Using Deflate Compression in Ruby
Posted on April 19th, 2006
When I realized that my homemade Ruby-based blogging script wasn't compressing pages, I wanted to do something about it. Normally this is something that could be handled at the web server level-- under Apache 1.3 that would mean mod_gzip, under Apache 2 it would probably mean mod_deflate. In a shared hosting setup, neither of those may be available. It falls to your application to handle the details by itself.
The Accept-Encoding HTTP header reveals which compression schemes a particular browser supports. Opera, Internet Explorer, Firefox, and Safari all know how to handle gzip compression and deflate compression. People have tried to compare the two to answer seemingly weighty questions like, "Which is better, gzip or deflate?" but the results seem pretty close so a better question for my purposes is, "Which is easier to implement?"
Ruby's zlib library supports both types of compression, and deflate ended up being the winner. Provide a string, call the deflate method on it, get back the compressed version. Just like this:
unless @cgi.accept_encoding.nil? or
@cgi.accept_encoding.index("deflate") == nil then
deflated = Zlib::Deflate.deflate(content,9)

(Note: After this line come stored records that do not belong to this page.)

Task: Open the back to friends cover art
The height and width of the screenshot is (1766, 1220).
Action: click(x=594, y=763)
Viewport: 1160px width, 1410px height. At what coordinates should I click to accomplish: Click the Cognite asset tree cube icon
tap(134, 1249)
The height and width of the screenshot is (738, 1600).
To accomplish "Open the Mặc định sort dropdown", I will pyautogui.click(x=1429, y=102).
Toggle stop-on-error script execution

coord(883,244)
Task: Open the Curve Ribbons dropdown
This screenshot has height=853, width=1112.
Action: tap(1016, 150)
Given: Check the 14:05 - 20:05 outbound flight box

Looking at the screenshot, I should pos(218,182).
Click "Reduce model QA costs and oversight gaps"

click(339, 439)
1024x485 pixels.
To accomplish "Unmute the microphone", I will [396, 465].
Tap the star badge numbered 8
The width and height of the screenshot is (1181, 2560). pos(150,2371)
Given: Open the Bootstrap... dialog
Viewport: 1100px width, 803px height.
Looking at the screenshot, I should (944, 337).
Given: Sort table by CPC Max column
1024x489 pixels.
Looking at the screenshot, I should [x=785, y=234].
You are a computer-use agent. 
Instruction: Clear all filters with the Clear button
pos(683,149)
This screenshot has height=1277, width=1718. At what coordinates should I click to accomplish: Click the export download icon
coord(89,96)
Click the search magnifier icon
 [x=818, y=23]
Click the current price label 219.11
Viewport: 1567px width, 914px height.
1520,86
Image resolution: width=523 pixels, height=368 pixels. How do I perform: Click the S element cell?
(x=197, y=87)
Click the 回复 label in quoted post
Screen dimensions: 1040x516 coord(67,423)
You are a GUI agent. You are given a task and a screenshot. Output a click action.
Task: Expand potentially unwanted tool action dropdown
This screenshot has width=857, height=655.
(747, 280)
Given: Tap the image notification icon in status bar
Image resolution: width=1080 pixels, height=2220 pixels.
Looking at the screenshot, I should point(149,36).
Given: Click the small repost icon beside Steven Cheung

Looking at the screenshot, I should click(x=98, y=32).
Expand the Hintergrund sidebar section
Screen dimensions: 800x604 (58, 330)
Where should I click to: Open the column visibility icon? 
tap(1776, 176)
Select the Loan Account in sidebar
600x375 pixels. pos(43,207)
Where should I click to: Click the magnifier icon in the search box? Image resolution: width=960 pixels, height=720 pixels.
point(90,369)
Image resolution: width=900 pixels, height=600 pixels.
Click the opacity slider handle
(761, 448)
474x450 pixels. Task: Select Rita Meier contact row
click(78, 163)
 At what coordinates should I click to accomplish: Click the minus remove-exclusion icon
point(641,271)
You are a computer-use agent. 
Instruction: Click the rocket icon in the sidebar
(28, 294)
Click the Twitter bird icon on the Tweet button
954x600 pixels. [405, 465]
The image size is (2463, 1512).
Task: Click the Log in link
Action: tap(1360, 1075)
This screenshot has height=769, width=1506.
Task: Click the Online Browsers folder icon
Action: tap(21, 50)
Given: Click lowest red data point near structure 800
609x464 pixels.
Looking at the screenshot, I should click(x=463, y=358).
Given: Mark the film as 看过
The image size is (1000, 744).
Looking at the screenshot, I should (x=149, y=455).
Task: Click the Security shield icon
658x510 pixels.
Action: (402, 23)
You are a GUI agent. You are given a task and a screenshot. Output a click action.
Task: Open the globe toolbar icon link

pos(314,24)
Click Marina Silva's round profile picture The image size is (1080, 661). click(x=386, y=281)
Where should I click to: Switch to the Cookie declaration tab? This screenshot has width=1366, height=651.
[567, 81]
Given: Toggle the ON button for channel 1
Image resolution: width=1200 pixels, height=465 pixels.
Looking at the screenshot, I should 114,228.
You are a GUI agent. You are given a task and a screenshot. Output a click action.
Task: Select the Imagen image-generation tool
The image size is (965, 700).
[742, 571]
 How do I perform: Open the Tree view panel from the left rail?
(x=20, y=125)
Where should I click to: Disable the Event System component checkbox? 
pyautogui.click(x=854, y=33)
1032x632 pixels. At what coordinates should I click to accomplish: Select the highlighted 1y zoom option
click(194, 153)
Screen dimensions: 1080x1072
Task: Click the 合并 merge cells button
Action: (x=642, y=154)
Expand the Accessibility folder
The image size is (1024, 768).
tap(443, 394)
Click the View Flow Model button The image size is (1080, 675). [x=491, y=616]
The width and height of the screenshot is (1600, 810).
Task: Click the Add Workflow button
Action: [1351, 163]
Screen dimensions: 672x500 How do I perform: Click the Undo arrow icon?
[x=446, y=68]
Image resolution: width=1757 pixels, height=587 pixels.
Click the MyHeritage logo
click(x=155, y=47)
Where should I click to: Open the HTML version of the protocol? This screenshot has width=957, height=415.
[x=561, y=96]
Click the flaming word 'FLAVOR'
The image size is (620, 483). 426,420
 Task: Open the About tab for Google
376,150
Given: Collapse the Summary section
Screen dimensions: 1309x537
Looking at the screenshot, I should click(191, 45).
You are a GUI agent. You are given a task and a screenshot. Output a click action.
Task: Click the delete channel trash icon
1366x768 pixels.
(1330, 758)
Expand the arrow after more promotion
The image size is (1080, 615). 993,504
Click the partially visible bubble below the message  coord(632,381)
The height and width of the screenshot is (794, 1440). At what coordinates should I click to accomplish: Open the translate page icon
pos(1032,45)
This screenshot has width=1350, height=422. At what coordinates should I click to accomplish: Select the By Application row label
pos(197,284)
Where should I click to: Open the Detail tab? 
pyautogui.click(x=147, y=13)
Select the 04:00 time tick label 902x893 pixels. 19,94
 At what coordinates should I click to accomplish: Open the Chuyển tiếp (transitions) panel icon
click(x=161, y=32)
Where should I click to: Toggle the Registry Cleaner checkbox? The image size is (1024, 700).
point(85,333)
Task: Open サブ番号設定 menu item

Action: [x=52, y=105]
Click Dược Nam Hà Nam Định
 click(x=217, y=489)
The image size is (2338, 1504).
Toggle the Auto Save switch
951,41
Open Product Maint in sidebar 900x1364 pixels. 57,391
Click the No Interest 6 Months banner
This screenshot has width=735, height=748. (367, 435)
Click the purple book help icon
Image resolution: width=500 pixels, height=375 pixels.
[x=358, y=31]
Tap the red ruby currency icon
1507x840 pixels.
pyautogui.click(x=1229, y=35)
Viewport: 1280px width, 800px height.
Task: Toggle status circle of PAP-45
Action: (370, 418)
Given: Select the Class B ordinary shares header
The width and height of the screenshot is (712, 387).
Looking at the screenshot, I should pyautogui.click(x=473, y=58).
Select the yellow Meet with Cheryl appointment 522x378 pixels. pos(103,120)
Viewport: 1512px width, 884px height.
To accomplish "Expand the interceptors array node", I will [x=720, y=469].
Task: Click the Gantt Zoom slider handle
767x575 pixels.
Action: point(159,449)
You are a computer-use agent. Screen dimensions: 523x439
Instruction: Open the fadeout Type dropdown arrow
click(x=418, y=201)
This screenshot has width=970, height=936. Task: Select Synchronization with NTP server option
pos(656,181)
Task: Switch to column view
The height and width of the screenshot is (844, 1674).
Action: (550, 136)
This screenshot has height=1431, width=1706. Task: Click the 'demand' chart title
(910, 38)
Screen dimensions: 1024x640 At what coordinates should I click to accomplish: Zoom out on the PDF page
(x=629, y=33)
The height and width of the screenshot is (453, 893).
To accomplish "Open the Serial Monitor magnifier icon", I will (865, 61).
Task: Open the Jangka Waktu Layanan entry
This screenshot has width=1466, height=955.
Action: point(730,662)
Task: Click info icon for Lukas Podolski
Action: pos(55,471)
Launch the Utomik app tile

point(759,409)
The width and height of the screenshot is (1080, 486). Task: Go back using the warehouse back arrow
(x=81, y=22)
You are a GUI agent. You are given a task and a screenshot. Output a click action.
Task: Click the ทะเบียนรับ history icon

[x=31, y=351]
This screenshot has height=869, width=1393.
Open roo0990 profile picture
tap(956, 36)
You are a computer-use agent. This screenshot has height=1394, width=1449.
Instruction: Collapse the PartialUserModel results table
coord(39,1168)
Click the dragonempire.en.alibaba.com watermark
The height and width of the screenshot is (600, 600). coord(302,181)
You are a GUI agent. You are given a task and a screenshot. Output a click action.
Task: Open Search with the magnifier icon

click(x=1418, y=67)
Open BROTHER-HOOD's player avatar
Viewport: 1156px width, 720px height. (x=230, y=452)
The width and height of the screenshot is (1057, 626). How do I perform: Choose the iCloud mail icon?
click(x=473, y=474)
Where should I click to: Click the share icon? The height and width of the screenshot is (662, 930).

@cgi.out("Content-Encoding"=>"deflate",
"Vary"=>"Accept-Encoding",
"Content-type"=>"#{content_type}; charset=utf-8")
{deflated[2..-5]}
else
@cgi.out("Content-type"=>"#{content_type}; charset=utf-8")
{content}
end
So why the [2..-5] there? Initially I didn't have
that, and discovered that Firefox and Opera could understand the
output but Internet Explorer and Safari could not. After a lot of
thrashing around, I ended up writing a test script in PHP and then
comparing its output to an equivalent script in Ruby:
header('Content-Encoding: deflate');
$mystring = "testing testing";
$compressed = gzdeflate($mystring, 9);
print $compressed;
The output of the PHP script and the Ruby script didn't match, but once I trimmed off a bit from the front and the end of the Ruby scripts output, everything was wine and roses.
It seems that there's a header and a footer to the deflated output that needed to get stripped away. Not that there was any mention of this in the Ruby zlib documentation. Weak.